17. For the reasons I have set out above, 1 rule that M/s. Auxichem’s products we have been discussing cannot be assessed under item 15A as they not silicones, but only preparations of silicones. And as they are used in textile processing, it is evident that their nature is most akin to surface active preparations, wetting agents, softeners, and so on. For these products, there is only one appropriate item in the central excise tariff: item 15AA, which covers, with other products, surface active preparation, softeners, wetting agents etc.

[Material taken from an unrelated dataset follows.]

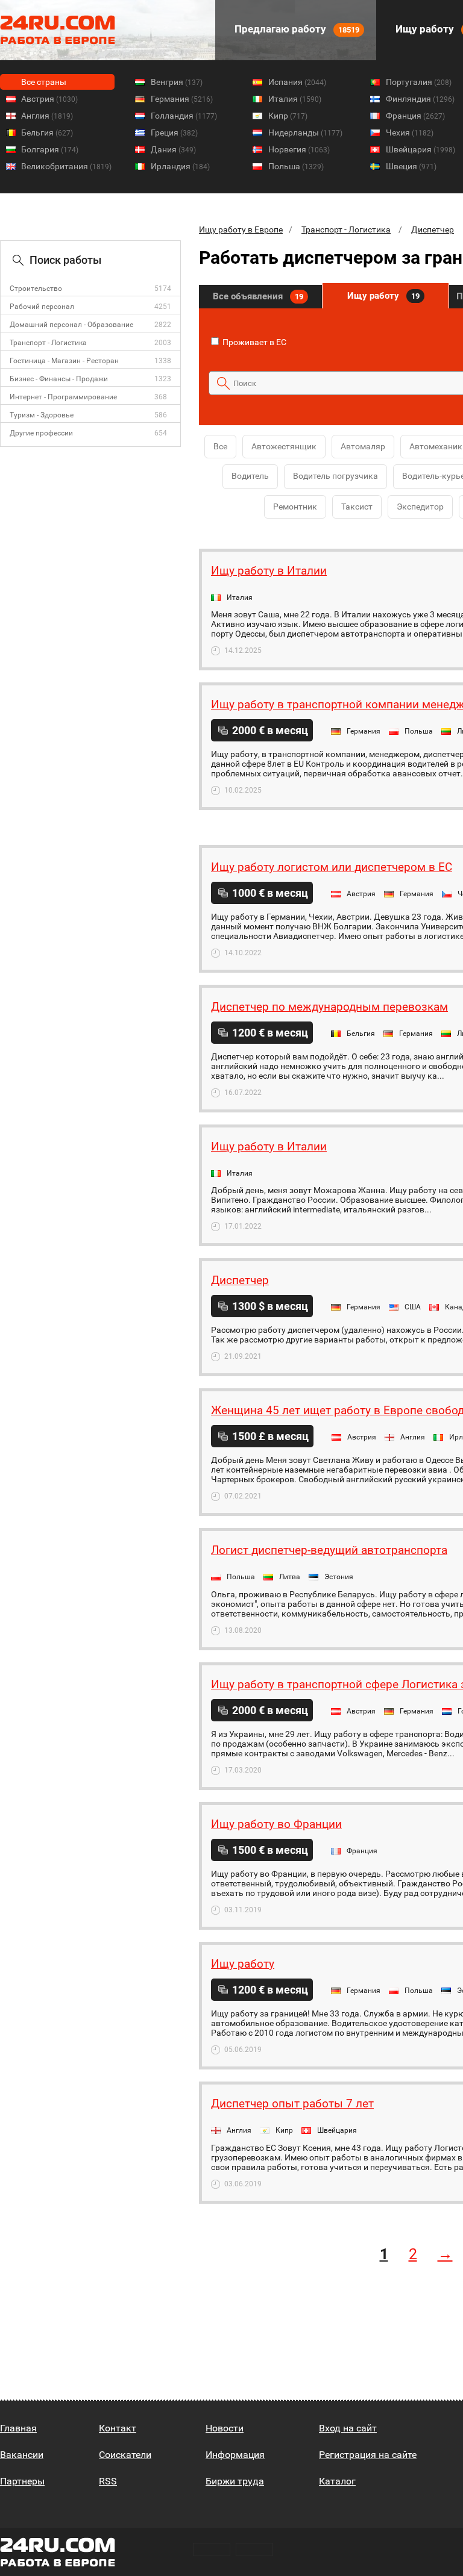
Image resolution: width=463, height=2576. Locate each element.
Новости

G. Sankaran, Sr. Vice President

18. I have read with great care the order proposed by brother Shri Syiem. I agree with his conclusion that the products under consideration in this appeal are appropriately classifiable under item No. 15AA of the Central Excise Tariff Schedule and not under item 15-A ibid.

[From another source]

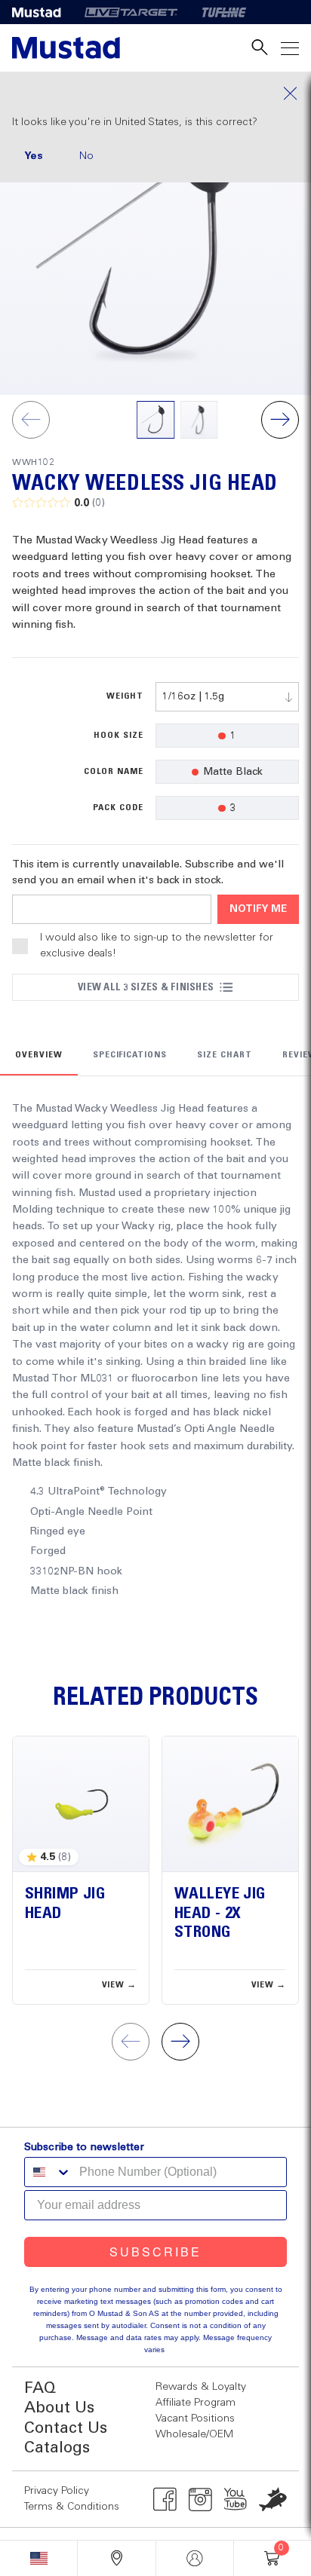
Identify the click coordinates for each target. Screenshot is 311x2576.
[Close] (155, 93)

19. However, I have to express my reservation on the finding contained in paragraph 8 which is repeated towards the end of paragraph 14 of Shri Syiem’s order that it is not permissible to charge Central Excise duty under a particular item of the Central Excise Tariff Schedule on a preparation which is manufactured in India out of a product imported into India which has suffered additional duty of customs with reference to the same entry in the Excise Tariff Schedule under which the preparation manufactured in India is sought to be taxed. In my opinion it is not necessary to go into this question for the purpose of disposal of the present appeals. I would, therefore, not like to express any opinion on this aspect of the matter till a suitable opportunity arises.

Sd/- (G. Sankaran)
Senior Vice President

S.D. Jha, Vice President (J)

20. I agree with Brother Syiem’s conclusion that the product in question is only a preparation containing silicone and would merit classification under T.I. 15AA. I also share the reservation pointed out by the Senior Vice President in para 19 of the order. I must also express my reservation as to use of Harmonized Code and CCCN referred to in paras 15 and 16 of Brother Syiem’s order in view of the observation of the Supreme Court in Atul Glass Industries Ltd. & Others v. Collector of Central Excise & Others as to classification of goods under Central Excise Tariff on the basis of B.T.N. With the qualifications aforesaid I agree with the conclusion.

Sd/- (S.D. Jha)
Vice President (J)

V.T. Raghavachari, Member (J)

21. I agree that the proper classification of the product in issue is under item 15-AA CET. Accordingly the appeal is dismissed.

Sd/- (V.T. Raghavachari)
Member (J)

K. Prakash Anand, Member (T)

22. I also agree that the proper classification of the impugned product is under item 15-AA CET and dismiss the appeal.